WHAT IS NEEDED: Reproduce the records below exactly; no pictures.
(Beginning of INPUT)
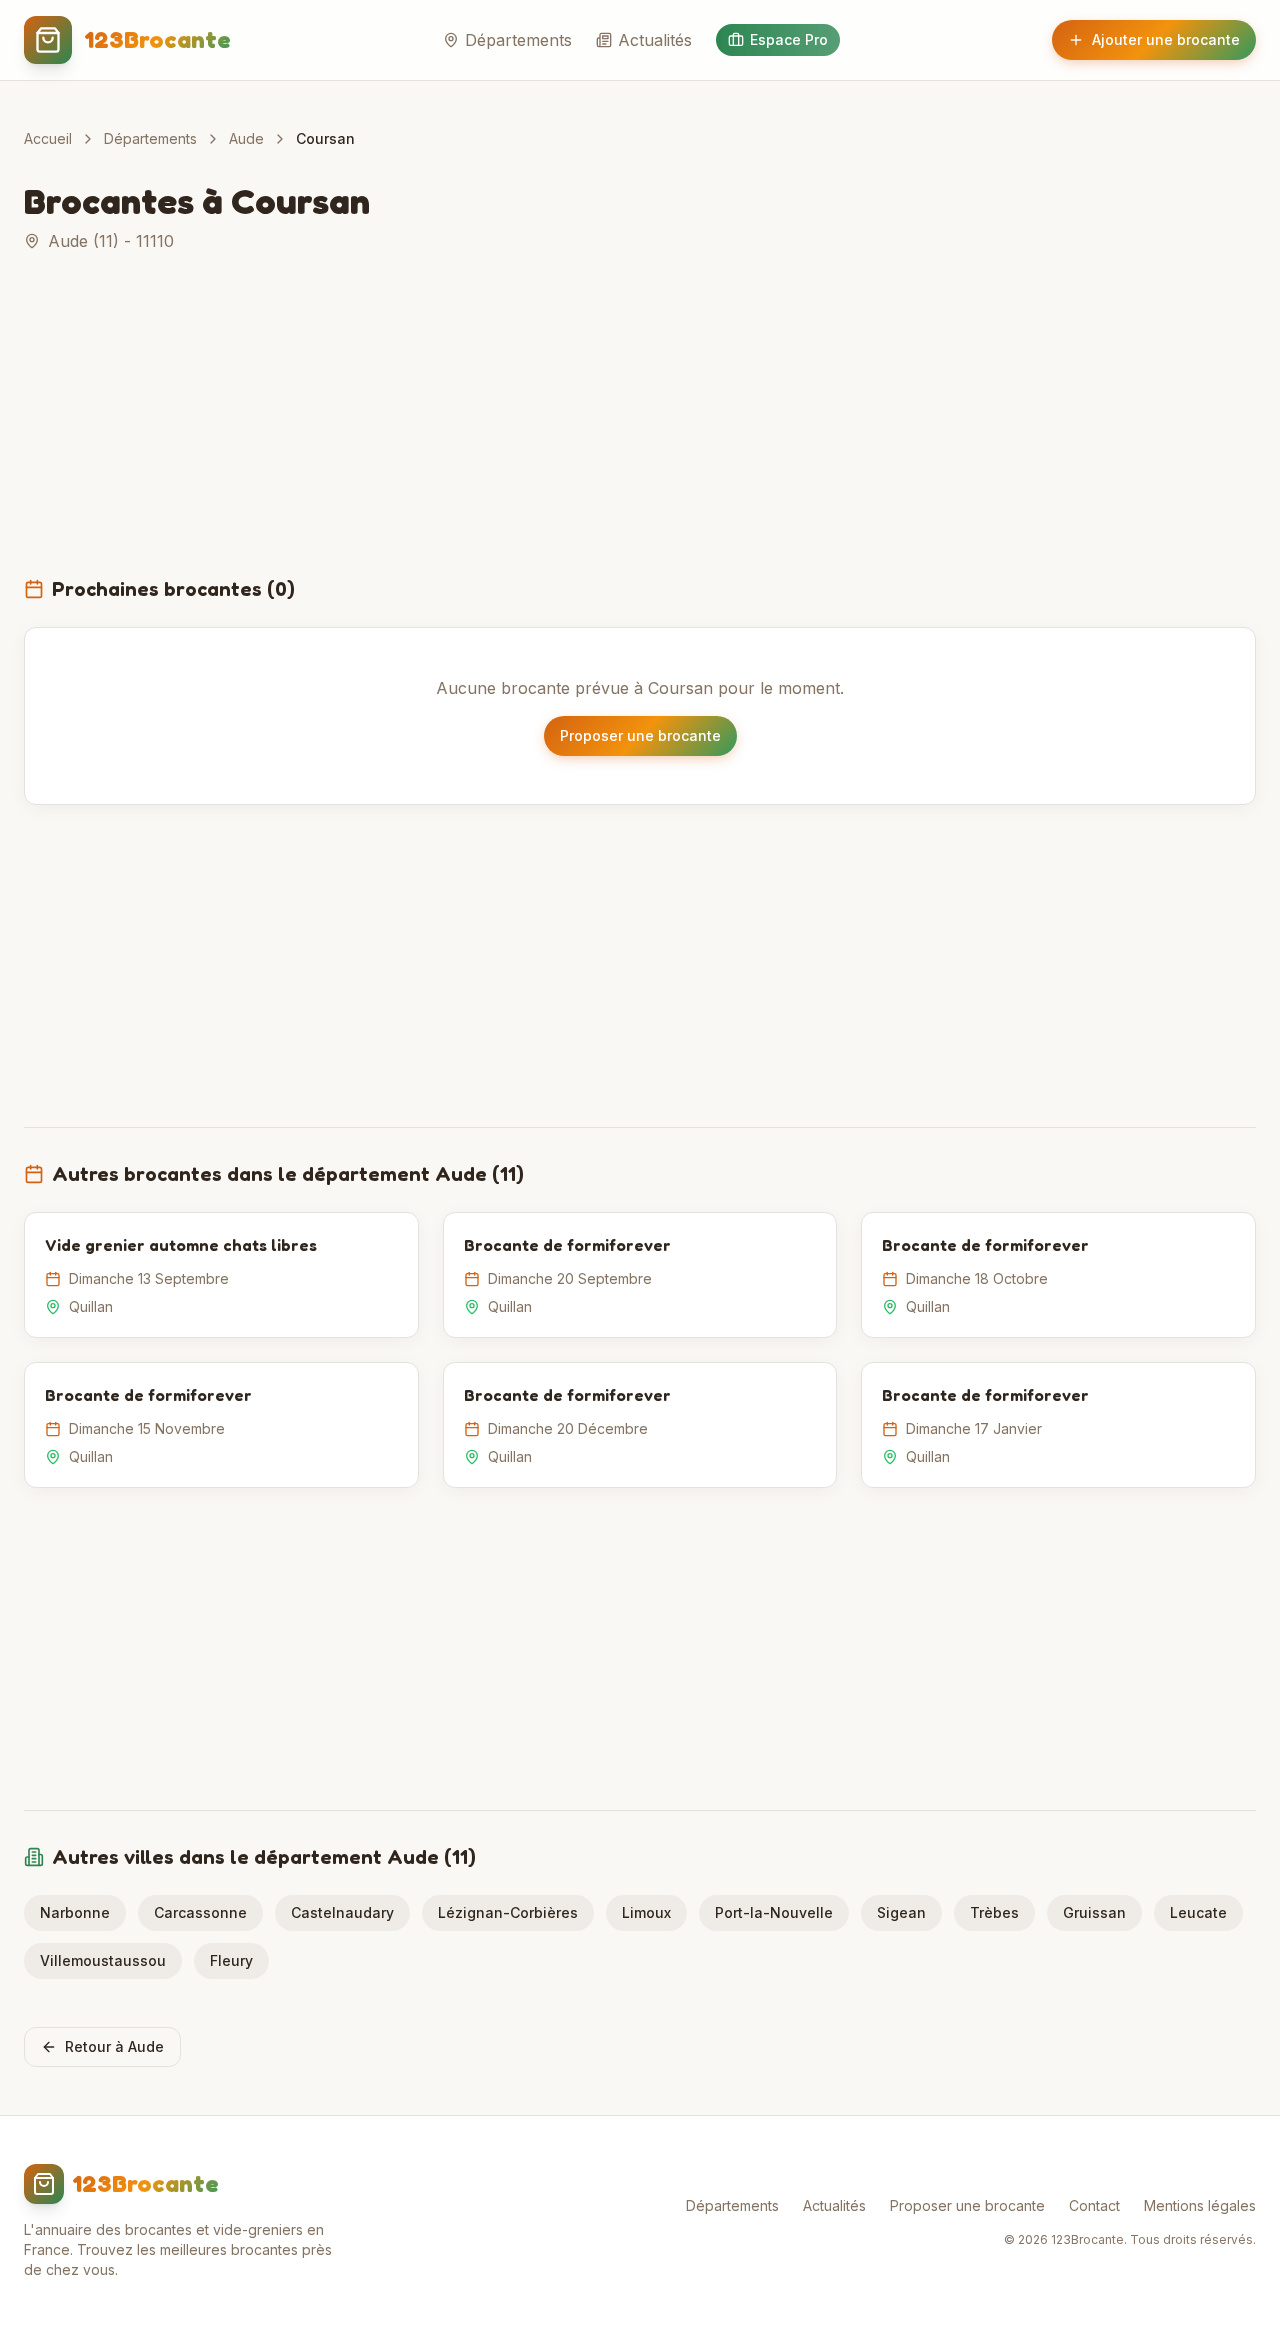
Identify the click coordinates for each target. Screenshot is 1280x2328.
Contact (1094, 2205)
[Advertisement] (640, 426)
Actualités (655, 40)
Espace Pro (789, 39)
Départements (518, 40)
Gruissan (1094, 1912)
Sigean (901, 1912)
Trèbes (994, 1912)
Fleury (231, 1960)
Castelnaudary (342, 1912)
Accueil (48, 138)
(End of INPUT)
REPLY:
Identify the click coordinates for each target. Screenshot is 1280x2328.
Contact (1094, 2205)
[Advertisement] (640, 426)
Actualités (655, 40)
Espace Pro (789, 39)
Départements (518, 40)
Gruissan (1094, 1912)
Sigean (901, 1912)
Trèbes (994, 1912)
Fleury (231, 1960)
Castelnaudary (342, 1912)
Accueil (48, 138)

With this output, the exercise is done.